The fallout between Anakin and Obi-Wan is due to a disagreement on the duty of the Jedi Order. Obi-Wan is fighting for the Republic, while Anakin fights for what he believes are the ideals of the Republic. So that some of the regret you see Obi-Wan have in ANH is because he realizes that Anakin was right, the Jedi Order had become nothing more then the elite guard of a corrupt regime.
You kept entirely too much from the prequels. Trade Federation, separatists, Naboo, Naboo has a Queen.

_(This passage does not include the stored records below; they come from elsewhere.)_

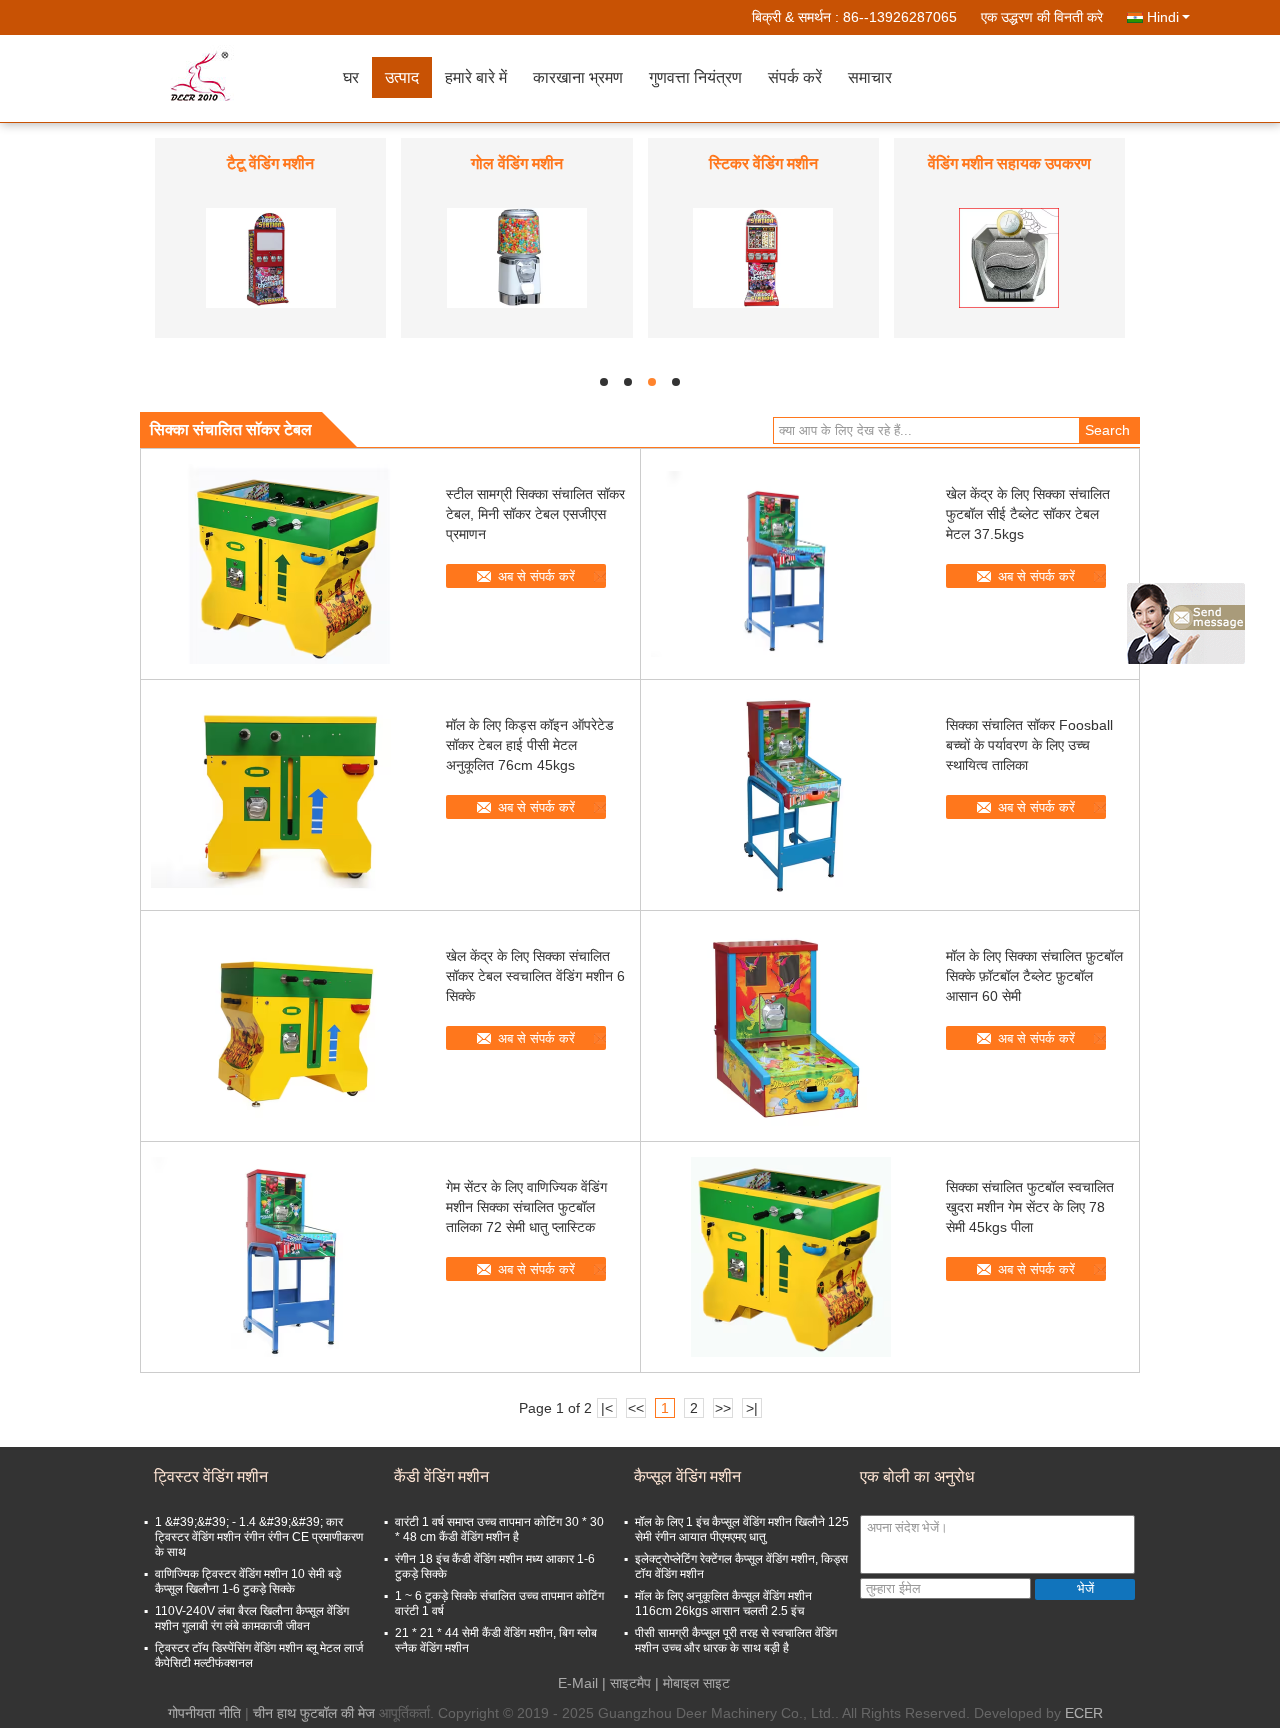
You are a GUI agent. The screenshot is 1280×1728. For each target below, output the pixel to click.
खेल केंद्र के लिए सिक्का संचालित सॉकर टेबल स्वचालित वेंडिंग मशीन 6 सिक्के (535, 976)
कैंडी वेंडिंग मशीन (441, 1476)
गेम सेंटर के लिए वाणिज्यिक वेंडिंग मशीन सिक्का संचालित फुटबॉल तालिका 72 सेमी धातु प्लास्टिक (526, 1207)
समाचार (870, 77)
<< (636, 1408)
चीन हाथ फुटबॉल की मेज (314, 1713)
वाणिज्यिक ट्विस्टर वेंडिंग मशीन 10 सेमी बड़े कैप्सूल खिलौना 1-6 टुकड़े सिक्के (248, 1581)
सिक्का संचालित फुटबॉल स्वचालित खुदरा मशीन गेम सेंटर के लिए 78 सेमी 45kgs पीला (1030, 1207)
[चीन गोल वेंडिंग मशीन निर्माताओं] (517, 257)
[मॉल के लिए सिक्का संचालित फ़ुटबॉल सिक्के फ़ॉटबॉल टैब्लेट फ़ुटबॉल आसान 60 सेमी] (791, 1026)
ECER (1084, 1713)
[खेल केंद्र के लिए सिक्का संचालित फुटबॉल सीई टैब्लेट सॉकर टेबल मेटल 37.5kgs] (791, 564)
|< (607, 1408)
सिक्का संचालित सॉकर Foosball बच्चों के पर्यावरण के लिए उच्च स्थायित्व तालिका (1029, 745)
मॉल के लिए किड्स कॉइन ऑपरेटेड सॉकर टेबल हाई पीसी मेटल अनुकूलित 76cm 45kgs (530, 745)
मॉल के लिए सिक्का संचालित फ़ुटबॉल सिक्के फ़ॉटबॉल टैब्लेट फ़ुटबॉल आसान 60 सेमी (1034, 976)
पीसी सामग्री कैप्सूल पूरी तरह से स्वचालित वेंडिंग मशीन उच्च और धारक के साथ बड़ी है (736, 1640)
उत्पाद (402, 77)
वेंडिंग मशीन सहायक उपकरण (1009, 163)
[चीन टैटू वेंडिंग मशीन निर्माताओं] (271, 257)
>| (752, 1408)
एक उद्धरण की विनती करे (1042, 17)
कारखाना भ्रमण (578, 77)
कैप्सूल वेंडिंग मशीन (687, 1476)
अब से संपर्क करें (536, 576)
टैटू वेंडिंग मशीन (270, 163)
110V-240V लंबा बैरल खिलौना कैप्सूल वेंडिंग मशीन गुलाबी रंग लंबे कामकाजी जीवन (252, 1618)
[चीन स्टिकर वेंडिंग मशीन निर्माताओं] (763, 257)
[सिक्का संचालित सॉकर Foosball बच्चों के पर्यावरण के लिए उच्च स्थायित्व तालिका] (791, 795)
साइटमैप (630, 1683)
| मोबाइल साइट (692, 1683)
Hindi (1163, 17)
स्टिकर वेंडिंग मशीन (763, 163)
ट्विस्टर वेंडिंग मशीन (211, 1476)
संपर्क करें (795, 77)
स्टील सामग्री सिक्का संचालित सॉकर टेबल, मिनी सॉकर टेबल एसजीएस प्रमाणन (535, 514)
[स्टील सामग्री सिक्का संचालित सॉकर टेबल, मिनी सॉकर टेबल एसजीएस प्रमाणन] (291, 564)
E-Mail (578, 1683)
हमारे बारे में (476, 77)
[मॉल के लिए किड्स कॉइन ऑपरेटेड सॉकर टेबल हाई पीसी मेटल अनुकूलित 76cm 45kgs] (291, 795)
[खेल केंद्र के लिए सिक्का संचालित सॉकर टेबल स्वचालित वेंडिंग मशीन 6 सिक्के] (291, 1026)
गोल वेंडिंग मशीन (517, 163)
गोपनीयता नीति (204, 1713)
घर (351, 77)
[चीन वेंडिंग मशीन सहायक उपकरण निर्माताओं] (1009, 257)
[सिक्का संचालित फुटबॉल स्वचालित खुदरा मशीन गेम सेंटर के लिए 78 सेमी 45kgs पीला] (791, 1257)
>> (723, 1408)
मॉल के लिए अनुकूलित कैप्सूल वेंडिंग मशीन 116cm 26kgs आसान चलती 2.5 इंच (723, 1603)
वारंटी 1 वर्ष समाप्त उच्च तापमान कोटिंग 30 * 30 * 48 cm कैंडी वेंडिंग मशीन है (499, 1529)
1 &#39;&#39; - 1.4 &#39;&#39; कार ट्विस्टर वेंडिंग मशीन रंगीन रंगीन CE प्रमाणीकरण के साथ (259, 1537)
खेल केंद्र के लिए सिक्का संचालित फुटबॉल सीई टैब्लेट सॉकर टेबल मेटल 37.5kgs (1028, 514)
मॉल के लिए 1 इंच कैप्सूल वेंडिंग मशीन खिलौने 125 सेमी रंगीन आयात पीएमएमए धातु (742, 1529)
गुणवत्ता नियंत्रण (695, 77)
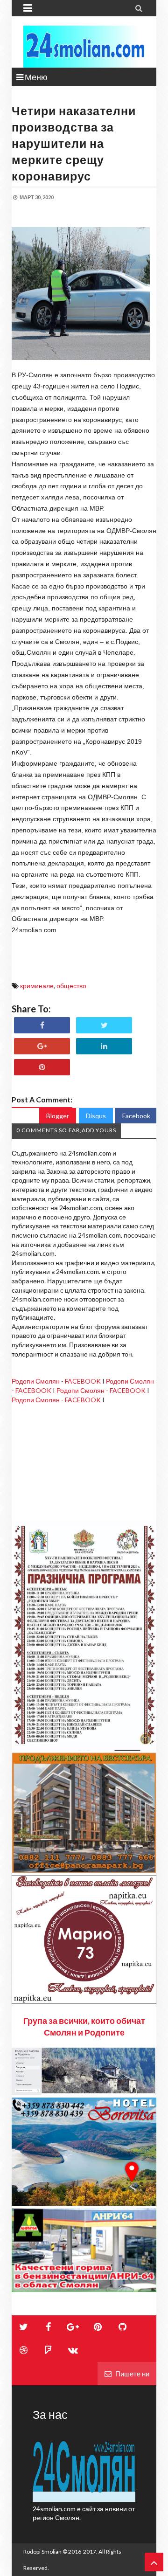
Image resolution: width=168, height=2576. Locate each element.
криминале (37, 986)
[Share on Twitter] (104, 1025)
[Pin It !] (42, 1067)
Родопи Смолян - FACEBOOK (56, 1381)
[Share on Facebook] (42, 1025)
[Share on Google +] (42, 1046)
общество (71, 986)
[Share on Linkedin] (104, 1046)
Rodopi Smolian (42, 2551)
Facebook (136, 1116)
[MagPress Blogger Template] (84, 47)
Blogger (57, 1116)
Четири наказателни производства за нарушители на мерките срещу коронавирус (74, 143)
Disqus (96, 1116)
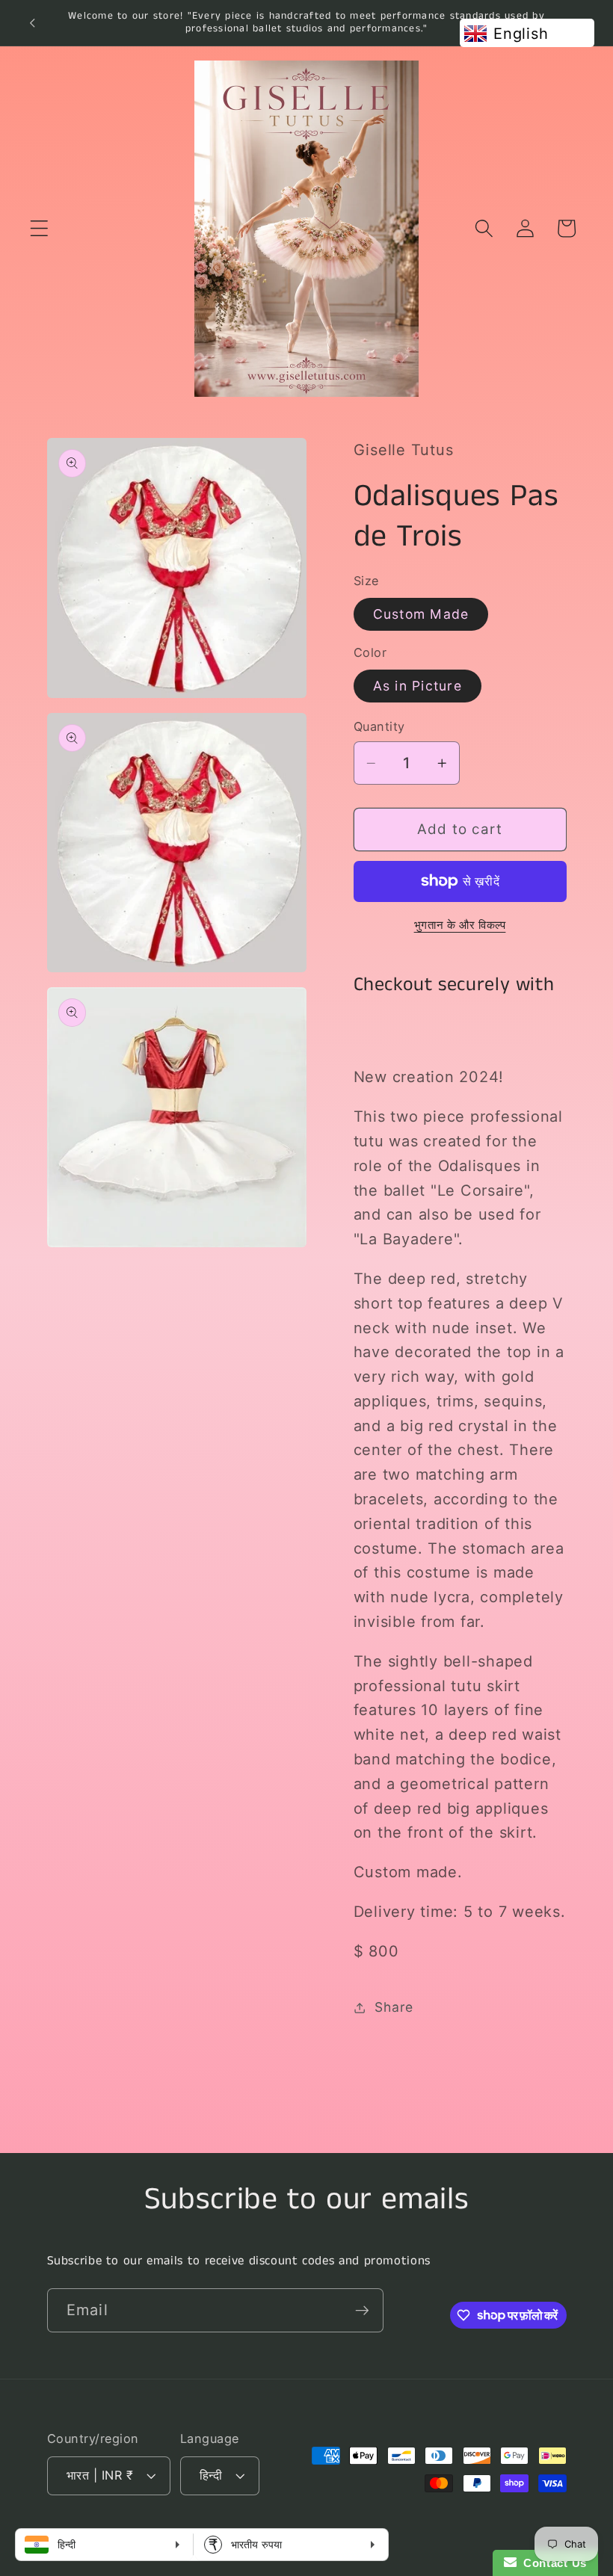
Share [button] (394, 2007)
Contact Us (552, 2563)
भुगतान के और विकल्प (460, 925)
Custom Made (421, 614)
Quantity (379, 726)
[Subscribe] (362, 2310)
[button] (39, 228)
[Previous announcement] (32, 22)
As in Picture (417, 686)
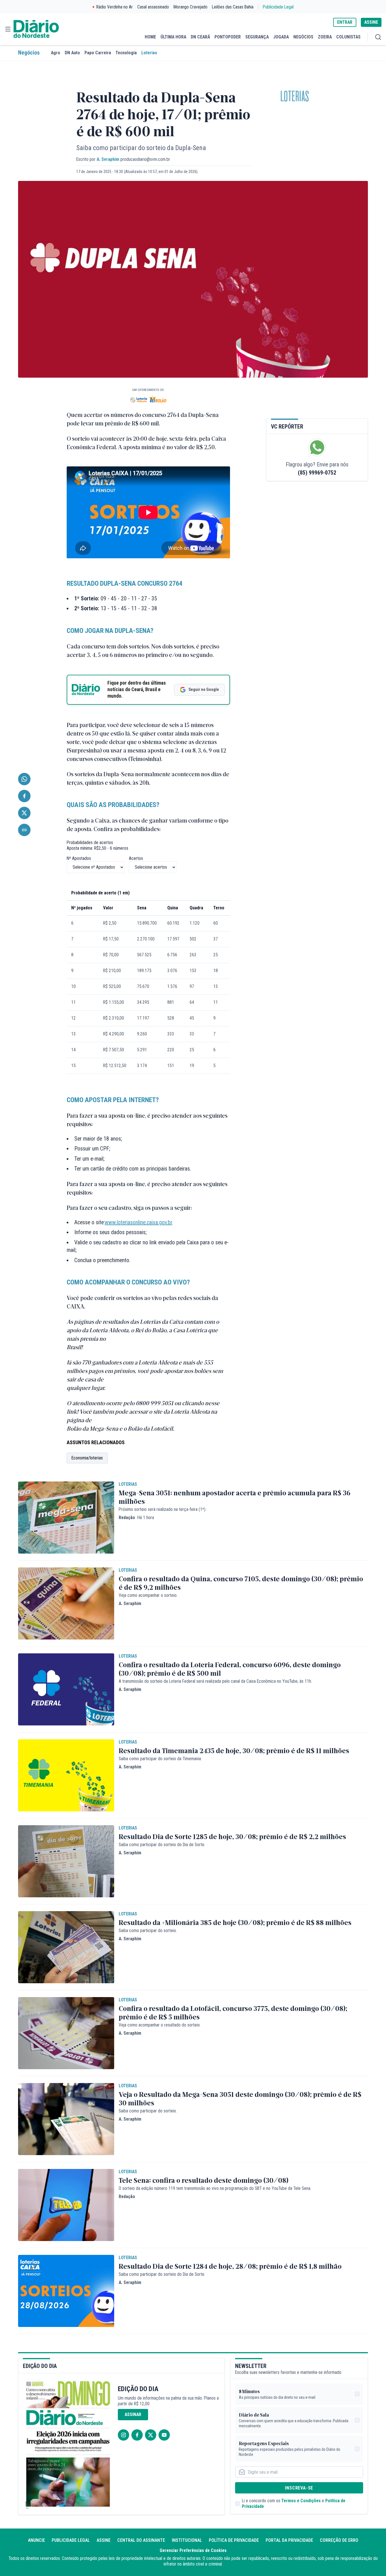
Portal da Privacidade (289, 2540)
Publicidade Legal (278, 7)
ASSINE (371, 22)
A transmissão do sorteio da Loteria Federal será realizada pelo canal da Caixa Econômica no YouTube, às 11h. (215, 1681)
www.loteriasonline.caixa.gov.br (138, 1222)
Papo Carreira (97, 52)
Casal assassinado (153, 7)
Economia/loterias (87, 1458)
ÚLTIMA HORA (173, 37)
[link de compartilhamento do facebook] (24, 796)
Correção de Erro (339, 2540)
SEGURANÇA (257, 37)
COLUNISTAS (348, 37)
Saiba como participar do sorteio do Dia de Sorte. (162, 1844)
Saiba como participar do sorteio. (148, 1930)
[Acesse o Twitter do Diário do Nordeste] (150, 2435)
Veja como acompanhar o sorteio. (148, 1595)
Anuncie (36, 2540)
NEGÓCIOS (303, 37)
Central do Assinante (141, 2540)
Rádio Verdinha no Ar (114, 7)
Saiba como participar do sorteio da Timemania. (160, 1758)
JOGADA (281, 37)
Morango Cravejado (190, 7)
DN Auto (72, 52)
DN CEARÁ (200, 37)
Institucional (187, 2540)
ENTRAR (344, 22)
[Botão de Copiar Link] (24, 830)
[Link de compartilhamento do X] (24, 813)
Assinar (133, 2414)
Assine (103, 2540)
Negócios (29, 52)
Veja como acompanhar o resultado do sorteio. (160, 2025)
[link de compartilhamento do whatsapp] (24, 779)
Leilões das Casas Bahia (232, 7)
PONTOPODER (227, 37)
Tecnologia (126, 52)
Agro (55, 52)
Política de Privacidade (234, 2540)
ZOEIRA (325, 37)
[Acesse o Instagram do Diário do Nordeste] (123, 2435)
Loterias (149, 52)
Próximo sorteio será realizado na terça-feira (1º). (162, 1509)
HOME (150, 37)
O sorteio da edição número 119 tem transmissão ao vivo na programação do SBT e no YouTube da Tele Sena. (215, 2188)
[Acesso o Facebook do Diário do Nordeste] (137, 2435)
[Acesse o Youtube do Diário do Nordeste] (164, 2435)
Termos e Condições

I like a lot of the ideas presented in the prequels they just are not used to great effect like in the original. The Trade Federation is a neat idea because it is commerce, the third tier of power. It's not a corrupt politician like Palpatine or a warlord like Tarkin, this is a business man, a David Xanatos or even a Gordon Gecko. Separatists could have been a neat counter point to the Republic. I only saw a couple episodes of Clone Wars but if i wrote it it would be the Separatists continue to fight by honorable means while the Republic uses means which are less and less ethical, like bombing civilian targets and framing the CIS for the murder of important leaders.

And, you want to complain about Naboo having a Queen when Alderaan was supposed to have a Princess?